*** Opening of Data for this exercise ***
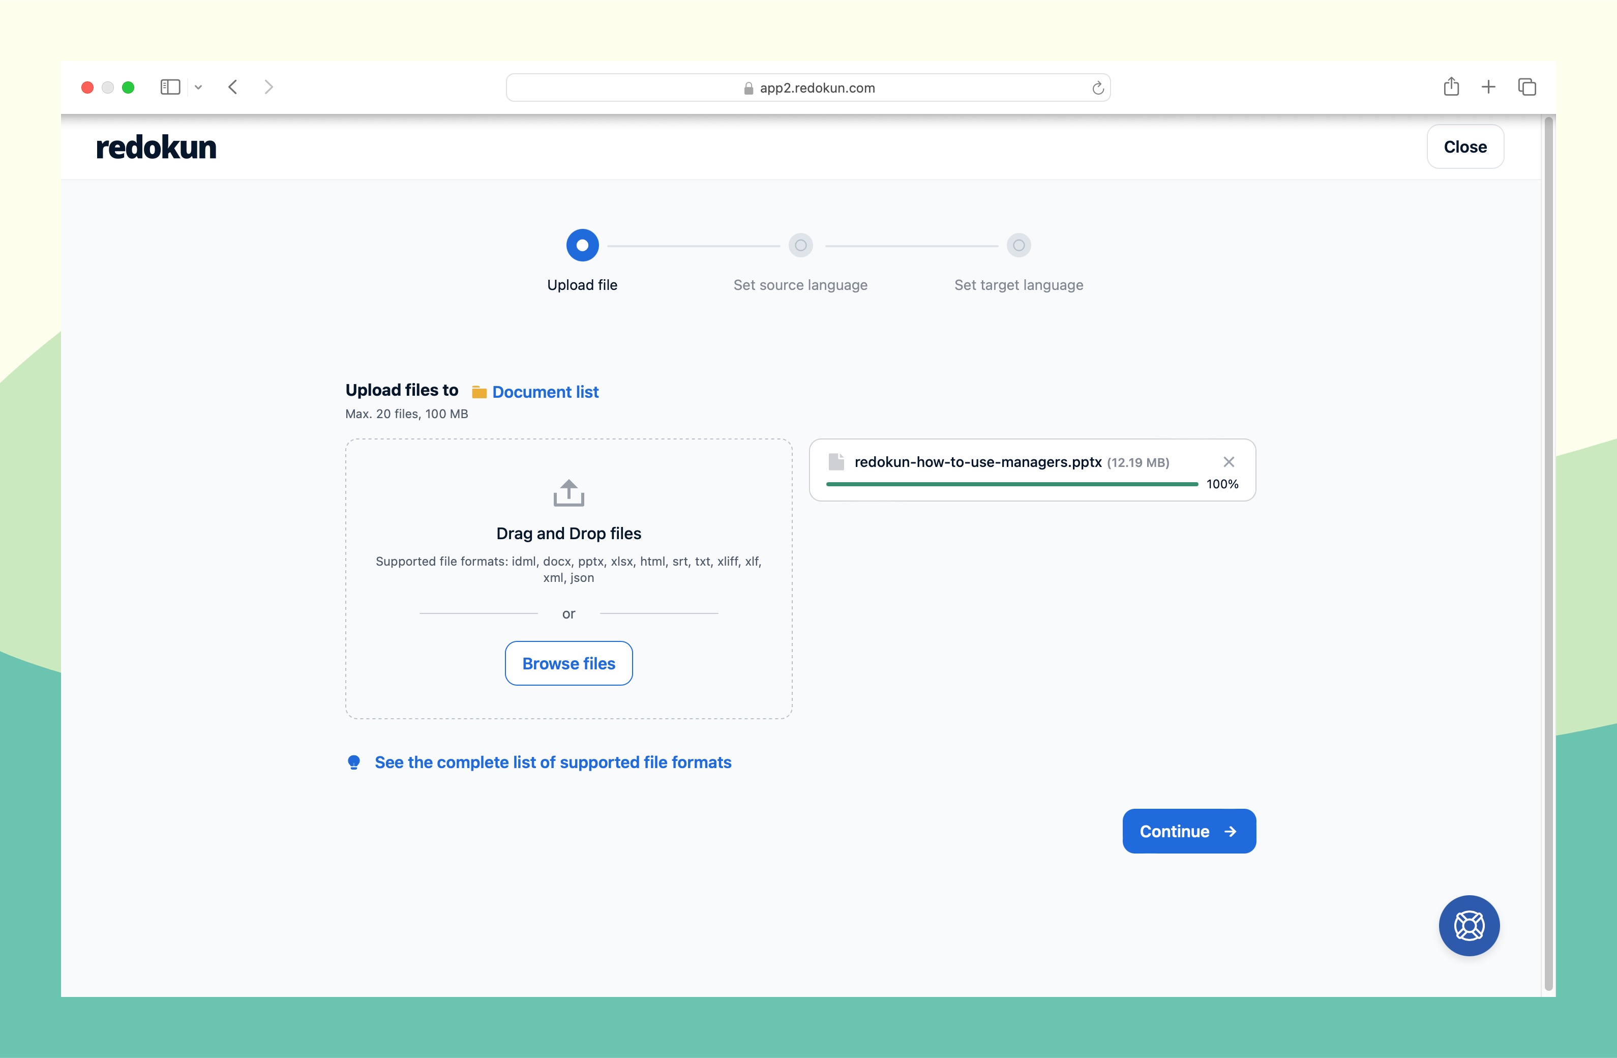Click the Upload file active step indicator
The width and height of the screenshot is (1617, 1058).
[x=582, y=245]
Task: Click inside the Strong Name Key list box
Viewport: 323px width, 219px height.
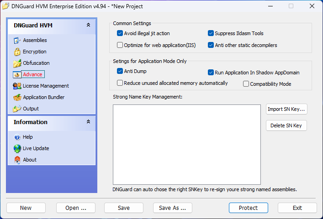Action: [186, 144]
*** Close of Data for this exercise ***
Write out exactly, please, the lines that start at the one containing "Task: Click inside" and run through the final line of the entries, both included, leaving pictures out.

### Answer section:
Task: Click inside the Strong Name Key list box
Viewport: 323px width, 219px height.
Action: [186, 144]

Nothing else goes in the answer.